Criminal Investigations Division 
Detectives are assigned to this division. Within it are the Major Crimes Section, Tactical Enforcement Unit, Crime Scene Investigation, and other sections.

Some specific units and sections include:
Adult Crime Prevention Unit The Adult Crime Prevention Unit offers many programs to assist and train the community in many aspects of crime prevention.
Sheriff's Auxiliary Auxiliary personnel provide services during public service events and assist law enforcement personnel in the performance of their duties.
Juvenile Crime Prevention/D.A.R.E. The Juvenile Crime Prevention/D.A.R.E offers many programs to assist and train children in many aspects of crime prevention.
Sheriff's Emergency Response Team (SERT) The SERT Team activates for hostage and/or barricaded persons, sniper incidents, ambush attacks, and to resolve any special, high risk situation task.
Hostage Negotiations Team The Hostage Negotiation Team is responsible for conducting negotiations with perpetrators of incidents involving hostages, barricaded persons or situations where negotiations could prevent serious injury or the loss of life.
Traffic Safety Unit The Traffic Safety Unit is composed of the Accident Reconstruction Unit, Motorcycle Squad, and the Motor Carrier Safety Inspection Team.
Dive Team The dive team aids in the search and rescue of victims of water-related accidents; and assists in the search and recovery of evidential items from bodies of water.
Bicycle Patrol Team The Bicycle Patrol Team's focus is on building a better relationship with the public by getting out in the neighborhoods and focusing on the community's needs.
Crossing Guard Program
Identification The Identification team focuses on evidence recovery, collection, and preservation, evidence processing, photographic documentation, latent examinations, and fingerprint/photograph file maintenance.
Canine Team The K-9 Unit is assigned to the Special Operations Division and supports of the other divisions of the Sheriffs Office.
Computer Forensics Section The Computer Forensics Team focuses on computer-involved criminal investigations, computer seizures, data recovery/preservation, and documentation of evidential data.
Project Fairness Project Fairness enforces the compliance of displaying a valid decal throughout the county
Crime Scene Technicians
Civil Disturbance Response Team

Rank Structure

Equipment 
All LCSO patrol deputies use Dodge Chargers while supervisors and deputies in special units, such as the Commercial Vehicle Inspection Team, drive Dodge Durangos. The agency also owns a limited number of Chevy Tahoes, used mainly by K9 deputies, as well as assorted other vehicles used by one or more units. The agency formerly used Ford Crown Victorias for patrolling. All vehicles are painted white with a multi-shade brown stripe on the side and a blue lightbar.

Fallen officers
Since the establishment of the Loudoun County Sheriff's Office, 1 deputy has died in the line of duty. Deputy Charles Barton died after sustaining injuries in the crash of Atlantic Southeast Airlines Flight 529 in Atlanta, Georgia, while assigned to an extradition case. The Fraternal Order of Police Lodge 70 in Leesburg was named Stewart-Barton lodge, partly in honor of Barton.

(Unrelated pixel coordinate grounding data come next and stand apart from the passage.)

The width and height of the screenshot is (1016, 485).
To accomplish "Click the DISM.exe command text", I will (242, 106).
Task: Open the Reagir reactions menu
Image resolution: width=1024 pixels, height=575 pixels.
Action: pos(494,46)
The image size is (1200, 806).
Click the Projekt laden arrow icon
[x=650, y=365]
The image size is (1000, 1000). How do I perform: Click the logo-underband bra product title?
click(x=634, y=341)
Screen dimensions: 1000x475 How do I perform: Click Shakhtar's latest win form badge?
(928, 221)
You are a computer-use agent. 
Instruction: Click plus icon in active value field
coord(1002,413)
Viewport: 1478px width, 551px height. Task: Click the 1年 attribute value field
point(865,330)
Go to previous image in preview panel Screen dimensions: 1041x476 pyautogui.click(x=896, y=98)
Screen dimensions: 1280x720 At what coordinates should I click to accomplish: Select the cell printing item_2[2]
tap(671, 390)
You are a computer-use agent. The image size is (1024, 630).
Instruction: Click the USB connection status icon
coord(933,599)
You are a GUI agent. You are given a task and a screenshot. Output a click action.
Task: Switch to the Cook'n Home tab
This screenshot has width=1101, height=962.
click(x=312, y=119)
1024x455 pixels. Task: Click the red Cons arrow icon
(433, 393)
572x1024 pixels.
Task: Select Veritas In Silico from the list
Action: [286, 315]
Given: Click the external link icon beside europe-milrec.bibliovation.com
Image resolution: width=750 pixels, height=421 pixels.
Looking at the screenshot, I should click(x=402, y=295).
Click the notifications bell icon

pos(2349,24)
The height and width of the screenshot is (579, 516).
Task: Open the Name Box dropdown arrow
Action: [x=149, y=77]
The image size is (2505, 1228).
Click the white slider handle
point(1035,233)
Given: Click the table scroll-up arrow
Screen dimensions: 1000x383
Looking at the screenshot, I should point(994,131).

Potential Transition to Police Department
Shortly after being re-elected in 2019, Loudoun County Board of Supervisors Chairwoman Phyllis Randall proposed transitioning policing to a new police department while the sheriff would only be responsible for court related duties as is done in Prince William County and Fairfax County. Randall said the reason she proposed this is "I just simply don’t believe that law enforcement should be political." However, Sheriff Michael L. Chapman has stated that "[Loudoun Residents] are happy with the service they are getting, and it’s almost like, 'Why is there going to be a move to try and fix something that’s not broken?' it just seems to me to be a matter of just exercising power and control."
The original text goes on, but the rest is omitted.